## REQUEST:
Please count the lines in the data below that contain the string "perform" and reply with only that number. Case counts.
--- start of RECORDS FOR THE EXERCISE ---
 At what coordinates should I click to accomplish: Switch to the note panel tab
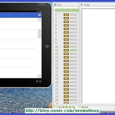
--- end of RECORDS FOR THE EXERCISE ---
--- start of RECORDS FOR THE EXERCISE ---
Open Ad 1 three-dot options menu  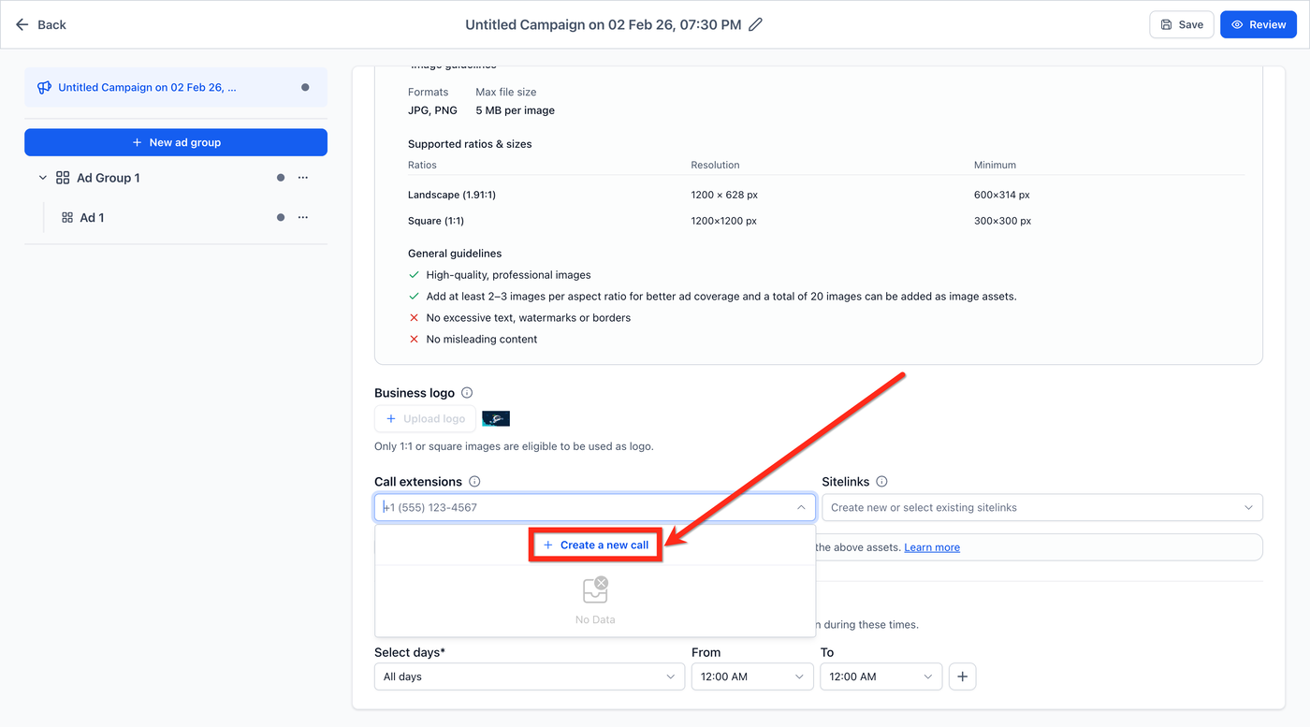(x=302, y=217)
--- end of RECORDS FOR THE EXERCISE ---
--- start of RECORDS FOR THE EXERCISE ---
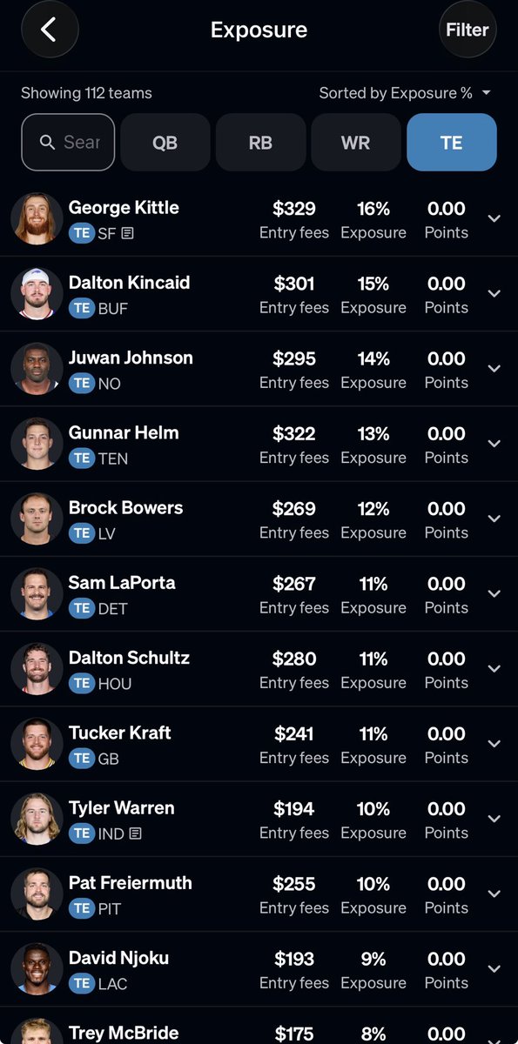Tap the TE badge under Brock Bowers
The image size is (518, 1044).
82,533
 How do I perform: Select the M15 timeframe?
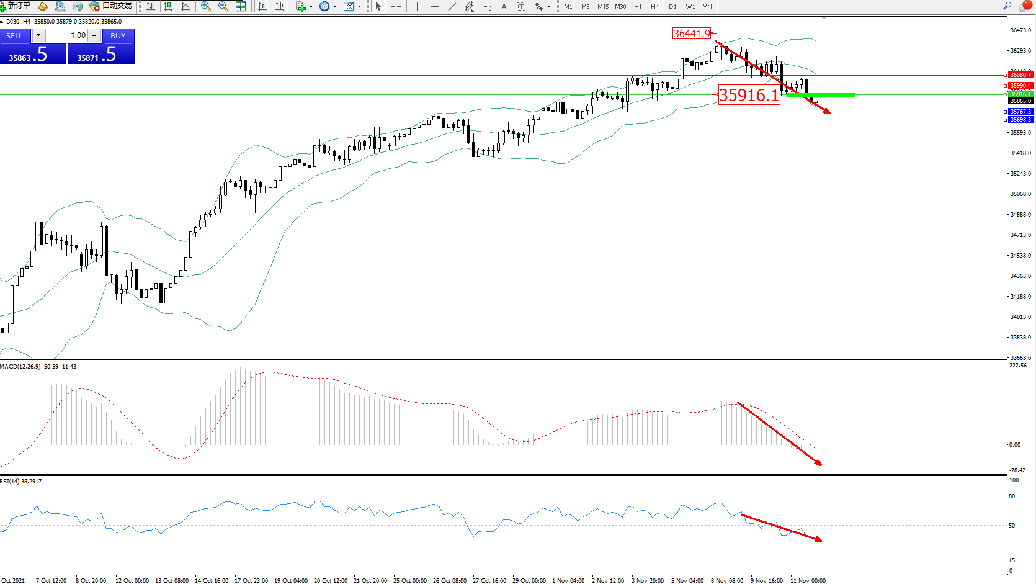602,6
--- end of RECORDS FOR THE EXERCISE ---
## OUTPUT FOR THIS TASK:
1